Upside Down
Depuis quelques années, il est souvent difficile de trouver des films qui sortent de l'ordinaire, ne serait-ce par le simple fait de dénicher un concept à la fois singulier, audacieux et prometteur dans son élaboration. Certains tentent la relecture d'un genre (ou d'un sous-genre) avec plus ou moins de brio. D'autres essayent de s'engouffrer dans de nouvelles brèches avec la volonté de filmer autrement. Deuxième long-métrage de Juan Solanas, Upside down décide de tourner et retourner son idée de départ (à savoir la confrontation de deux univers différents) dans tous les sens avec un plaisir non feint. Voyons de quoi il retourne...
C'est à vous retourner la tête.
Sur le papier, Upside down intrigue. Dans notre univers, il existe deux mondes (celui du haut et du bas) qui cohabitent sans jamais se toucher. L'un est prospère, l'autre pas. Adam et Eden se rencontrent au sommet d'une montagne et nouent une idylle impossible. Le générique débute en faisant l'exposition des lois régissant les deux mondes, notamment comment se comporte la gravité lorsqu'elle entre en conflit avec son opposé. Entame classique et facile à comprendre pour aborder le métrage dans de bonnes conditions. Une fois les bases assimilées, on peut s'engager de pied ferme dans cet univers qui frappe par sa beauté hypnotisante.
Qu'il s'agisse de paysages urbains ou naturels, les plans larges confèrent à l'onirisme. C'est bien simple, l'émerveillement est au rendez-vous à chaque panorama où l'on peut contempler les villes d'en haut et d’en bas, se reflétant comme un miroir inversé. On songe également au repli de la ville dans Inception pour se faire une idée de la chose. Mais ce sont surtout les passages au sommet de la montagne où les nuages créent des formes aléatoires aux contours éthérées que l'on se rend compte du travail artistique fournit. Ces véritables tableaux invitent à la contemplation plus qu'au soulèvement.
L'un à la tête dans les nuages, l'autre... également !
Et c'est peut-être ce que l'on pourrait reprocher à l'histoire : sa naïveté et sa passivité. Le fait est que les protagonistes ne remettent jamais en question leur condition (bonne ou mauvaise). Ils acceptent tout sans ciller, et ce, en dépit de la logique même. S'agit-il du haut, du bas ? Je vous laisse choisir. À aucun moment, on ne verra les prémices d'une révolte, mais plutôt d'une résilience presque navrante. L'apitoiement semble être le maître mot. Naïveté, dans le sens que la romance au c½ur de l'histoire ne souffre d'aucune réflexion profonde entretenant le doute sur les sentiments de l'un ou de l'autre.
Comprenez que l'idylle est au centre de l'intrigue. Aussi, autant faire l'impasse sur Upside down si le côté fleur bleue vous rebute.
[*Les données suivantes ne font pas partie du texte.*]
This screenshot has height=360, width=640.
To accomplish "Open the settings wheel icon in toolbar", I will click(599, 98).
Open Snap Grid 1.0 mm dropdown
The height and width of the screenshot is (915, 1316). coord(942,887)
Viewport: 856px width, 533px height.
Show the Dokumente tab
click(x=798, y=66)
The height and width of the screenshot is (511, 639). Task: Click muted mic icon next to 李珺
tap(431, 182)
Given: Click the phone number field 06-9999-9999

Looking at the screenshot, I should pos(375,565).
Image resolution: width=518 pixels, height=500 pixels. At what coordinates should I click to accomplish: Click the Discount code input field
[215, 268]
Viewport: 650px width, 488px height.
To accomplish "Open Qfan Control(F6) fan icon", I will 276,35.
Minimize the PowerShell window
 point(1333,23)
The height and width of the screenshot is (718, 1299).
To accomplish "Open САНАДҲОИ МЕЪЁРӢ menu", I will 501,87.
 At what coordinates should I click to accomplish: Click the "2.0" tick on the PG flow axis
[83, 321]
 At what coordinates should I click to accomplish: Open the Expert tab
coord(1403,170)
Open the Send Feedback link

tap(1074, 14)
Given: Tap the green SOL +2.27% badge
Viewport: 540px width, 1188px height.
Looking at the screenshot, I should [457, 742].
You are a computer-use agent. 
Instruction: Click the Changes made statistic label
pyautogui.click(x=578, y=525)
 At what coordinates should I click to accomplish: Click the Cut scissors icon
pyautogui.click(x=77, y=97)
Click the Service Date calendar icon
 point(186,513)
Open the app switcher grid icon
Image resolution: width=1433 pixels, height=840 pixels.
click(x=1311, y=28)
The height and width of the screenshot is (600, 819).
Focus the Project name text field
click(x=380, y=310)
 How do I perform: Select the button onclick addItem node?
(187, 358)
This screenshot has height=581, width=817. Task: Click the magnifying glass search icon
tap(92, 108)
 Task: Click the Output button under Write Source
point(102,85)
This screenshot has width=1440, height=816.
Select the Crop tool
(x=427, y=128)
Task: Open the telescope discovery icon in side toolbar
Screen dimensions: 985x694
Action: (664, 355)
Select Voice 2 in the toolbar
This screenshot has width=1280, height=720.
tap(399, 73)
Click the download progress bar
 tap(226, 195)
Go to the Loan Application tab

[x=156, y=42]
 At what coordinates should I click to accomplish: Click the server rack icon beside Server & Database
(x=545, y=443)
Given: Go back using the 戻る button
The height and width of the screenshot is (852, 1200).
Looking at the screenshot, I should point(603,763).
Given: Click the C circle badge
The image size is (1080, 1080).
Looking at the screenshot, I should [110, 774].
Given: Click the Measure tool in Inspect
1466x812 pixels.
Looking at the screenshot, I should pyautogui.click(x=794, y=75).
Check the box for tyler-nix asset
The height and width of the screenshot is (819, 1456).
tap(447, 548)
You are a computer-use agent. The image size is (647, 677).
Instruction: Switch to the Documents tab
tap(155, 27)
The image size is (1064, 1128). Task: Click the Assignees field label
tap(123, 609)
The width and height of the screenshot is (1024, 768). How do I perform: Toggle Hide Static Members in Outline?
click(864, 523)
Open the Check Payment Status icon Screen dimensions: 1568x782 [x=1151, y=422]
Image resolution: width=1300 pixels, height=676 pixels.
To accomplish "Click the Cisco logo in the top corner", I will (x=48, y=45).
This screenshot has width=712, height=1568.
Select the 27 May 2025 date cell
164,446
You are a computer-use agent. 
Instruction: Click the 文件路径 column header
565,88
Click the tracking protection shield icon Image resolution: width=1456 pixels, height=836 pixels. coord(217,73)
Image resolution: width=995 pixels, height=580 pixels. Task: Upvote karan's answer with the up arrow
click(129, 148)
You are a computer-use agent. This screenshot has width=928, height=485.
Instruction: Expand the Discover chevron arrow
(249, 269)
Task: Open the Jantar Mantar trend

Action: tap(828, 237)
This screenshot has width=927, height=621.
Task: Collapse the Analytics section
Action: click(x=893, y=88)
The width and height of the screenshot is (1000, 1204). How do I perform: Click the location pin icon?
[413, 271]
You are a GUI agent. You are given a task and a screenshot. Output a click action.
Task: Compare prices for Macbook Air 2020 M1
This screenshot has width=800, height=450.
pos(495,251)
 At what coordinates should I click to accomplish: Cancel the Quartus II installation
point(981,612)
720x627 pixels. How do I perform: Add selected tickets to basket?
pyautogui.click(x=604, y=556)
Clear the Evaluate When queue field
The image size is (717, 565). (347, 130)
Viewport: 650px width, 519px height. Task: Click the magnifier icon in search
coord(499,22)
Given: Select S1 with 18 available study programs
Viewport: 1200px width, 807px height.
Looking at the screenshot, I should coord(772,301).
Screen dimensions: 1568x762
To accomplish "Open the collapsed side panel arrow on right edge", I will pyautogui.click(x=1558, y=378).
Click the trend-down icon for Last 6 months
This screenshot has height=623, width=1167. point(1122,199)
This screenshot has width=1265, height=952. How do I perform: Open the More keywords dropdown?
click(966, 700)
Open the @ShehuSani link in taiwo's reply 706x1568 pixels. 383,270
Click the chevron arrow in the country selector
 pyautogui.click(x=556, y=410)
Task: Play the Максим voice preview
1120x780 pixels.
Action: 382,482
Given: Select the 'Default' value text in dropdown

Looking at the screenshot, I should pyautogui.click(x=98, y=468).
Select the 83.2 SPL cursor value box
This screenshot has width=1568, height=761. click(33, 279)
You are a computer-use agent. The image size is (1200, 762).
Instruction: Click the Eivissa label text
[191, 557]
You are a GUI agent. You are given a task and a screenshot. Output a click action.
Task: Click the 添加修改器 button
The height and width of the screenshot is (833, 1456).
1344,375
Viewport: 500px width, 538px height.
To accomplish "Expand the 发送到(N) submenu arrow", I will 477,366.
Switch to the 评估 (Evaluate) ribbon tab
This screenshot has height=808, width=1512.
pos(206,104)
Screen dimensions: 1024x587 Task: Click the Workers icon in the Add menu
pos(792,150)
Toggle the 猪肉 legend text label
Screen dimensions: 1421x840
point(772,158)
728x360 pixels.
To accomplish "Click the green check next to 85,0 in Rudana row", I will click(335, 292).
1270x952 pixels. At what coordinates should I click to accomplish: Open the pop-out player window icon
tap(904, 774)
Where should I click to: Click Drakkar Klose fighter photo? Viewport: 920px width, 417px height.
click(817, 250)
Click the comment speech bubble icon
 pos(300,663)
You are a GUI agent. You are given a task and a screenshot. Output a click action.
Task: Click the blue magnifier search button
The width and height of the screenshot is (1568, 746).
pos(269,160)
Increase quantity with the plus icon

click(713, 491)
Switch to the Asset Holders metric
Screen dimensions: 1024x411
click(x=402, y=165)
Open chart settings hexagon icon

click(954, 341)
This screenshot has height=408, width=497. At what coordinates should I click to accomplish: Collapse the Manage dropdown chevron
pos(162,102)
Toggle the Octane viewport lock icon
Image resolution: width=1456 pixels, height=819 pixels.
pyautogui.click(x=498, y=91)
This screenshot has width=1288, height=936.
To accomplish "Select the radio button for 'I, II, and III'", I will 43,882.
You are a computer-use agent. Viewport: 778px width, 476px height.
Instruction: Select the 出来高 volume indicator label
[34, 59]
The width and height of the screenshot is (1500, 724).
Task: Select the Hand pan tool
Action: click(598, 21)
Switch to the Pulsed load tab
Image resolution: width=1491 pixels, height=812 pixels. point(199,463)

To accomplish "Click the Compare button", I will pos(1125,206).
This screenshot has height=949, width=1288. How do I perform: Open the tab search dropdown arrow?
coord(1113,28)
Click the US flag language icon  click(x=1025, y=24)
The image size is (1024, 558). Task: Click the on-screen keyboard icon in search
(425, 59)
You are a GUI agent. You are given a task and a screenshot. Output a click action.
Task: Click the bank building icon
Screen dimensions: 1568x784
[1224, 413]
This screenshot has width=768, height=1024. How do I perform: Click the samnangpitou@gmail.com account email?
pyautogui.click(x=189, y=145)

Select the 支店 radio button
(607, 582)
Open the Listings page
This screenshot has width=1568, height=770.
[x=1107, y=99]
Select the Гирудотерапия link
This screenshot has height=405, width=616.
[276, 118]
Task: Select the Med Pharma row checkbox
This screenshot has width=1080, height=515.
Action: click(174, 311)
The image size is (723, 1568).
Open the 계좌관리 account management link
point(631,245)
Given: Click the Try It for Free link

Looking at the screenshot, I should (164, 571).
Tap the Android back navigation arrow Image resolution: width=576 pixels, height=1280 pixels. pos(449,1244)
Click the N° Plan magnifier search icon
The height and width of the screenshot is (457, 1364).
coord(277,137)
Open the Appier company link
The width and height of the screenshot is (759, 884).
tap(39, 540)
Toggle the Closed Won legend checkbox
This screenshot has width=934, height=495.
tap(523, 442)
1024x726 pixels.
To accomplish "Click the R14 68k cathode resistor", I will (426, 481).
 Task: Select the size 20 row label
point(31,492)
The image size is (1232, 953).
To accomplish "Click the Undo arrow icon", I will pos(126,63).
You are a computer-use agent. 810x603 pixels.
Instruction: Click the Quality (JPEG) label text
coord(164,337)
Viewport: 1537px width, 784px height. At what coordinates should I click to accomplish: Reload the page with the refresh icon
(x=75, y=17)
Elle est le moteur du film et, malgré son aspect confondant, se laisse suivre agréablement. Comme évoqué un peu plus haut, le problème réside dans des ficelles narratives faciles. L'amnésie d'Eden permettait un nouveau jeu de séduction intéressant et c'est ce qui se passe pendant la majeure partie du récit. Seulement, un certain moment (que nous ne divulguerons pas) rompt littéralement avec le reste pour faire avancer la progression plus rapidement.
Non, le ciel ne nous tombe pas sur la tête !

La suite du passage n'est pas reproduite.